[Selected text start]

15 October 2019, Rome, Italy – CFS 46 – VI MULTISTAKEHOLDER PARTNERSHIPS TO FINANCE AND IMPROVE FOOD SECURITY AND NUTRITION IN THE FRAMEWORK OF THE 2030 AGENDA. Patti Rundall, policy director of International Baby Food Action Network, (IBFAN). Committee on World Food Security, 46th Session, 14-18 October 2019, FAO headquarters (Plenary Hall).  Statement from the Civil Society Mechanism (CSM)

Webstream: http://www.fao.org/webcast/home/en/item/5117/icode/  (Intervention starts  2.21 – 2.28)

Click Here for the CFS website with the text of all the Multistakeholder interventions.  Click here for the PDF of the short paper on SUN

Thank you Madam Chair and thanks for the very interesting interventions.   I want to say, before I start, that my presentation is not intended as a criticism of the many people who choose to work closely with companies in Multi Stakeholder Partnerships – I am absolutely convinced that everyone who has spoken does so for the right reasons.

[Selected text end]

Given exercise 1 >> In the records, swap "eyedropper" for "dropper" in the lines from the one with "You are a GUI" up to and including the one with "pyautogui.click(x=210, y=257)", and write out only those lines with nothing else altered.
Given exercise 2 >> Pick up the statement on multistakeholder partnerships for food security and nutrition where it stops, and continue it.

[Excerpted data start]

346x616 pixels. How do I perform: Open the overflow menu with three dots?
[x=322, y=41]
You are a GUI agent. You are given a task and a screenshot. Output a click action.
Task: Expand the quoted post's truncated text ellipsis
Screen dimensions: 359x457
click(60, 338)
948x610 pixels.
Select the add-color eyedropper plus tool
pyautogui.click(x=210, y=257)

[Excerpted data end]
[Excerpted data start]

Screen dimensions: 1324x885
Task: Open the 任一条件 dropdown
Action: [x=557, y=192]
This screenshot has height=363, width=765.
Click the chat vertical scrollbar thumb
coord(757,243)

[Excerpted data end]

Task output 1 >>
You are a GUI agent. You are given a task and a screenshot. Output a click action.
Task: Expand the quoted post's truncated text ellipsis
Screen dimensions: 359x457
click(60, 338)
948x610 pixels.
Select the add-color dropper plus tool
pyautogui.click(x=210, y=257)

Task output 2 >>
However, my presentation is based on IBFAN’s 40 years of advocacy for strong laws, UN resolutions, codex standards and guidelines that aim to improve transparency, address conflicts of interest and end harmful and misleading marketing while facilitating the right to adequate food. IBFAN’s concerns are shared by the CSM and many other public interest NGOs, movements and networks.

So, I will come straight to the point on one thing that everyone must agree,  whether they take money or not: multinational corporations have played, and continue to play, a major role in the harm caused to human and planetary health. What I suspect we disagree on is whether working in partnership with them and accepting financing from corporations ­– especially food companies, since we are here at CFS – is a wise thing to do.

In our experience, governments attempting to retain, improve and adopt effective policies,  face fierce opposition from the food industry to weaken their provisions. This is a fact and we will be going to Codex next month and we will see this happening again. Even though, when properly monitored and implemented,  these laws save thousands, possibly millions of lives.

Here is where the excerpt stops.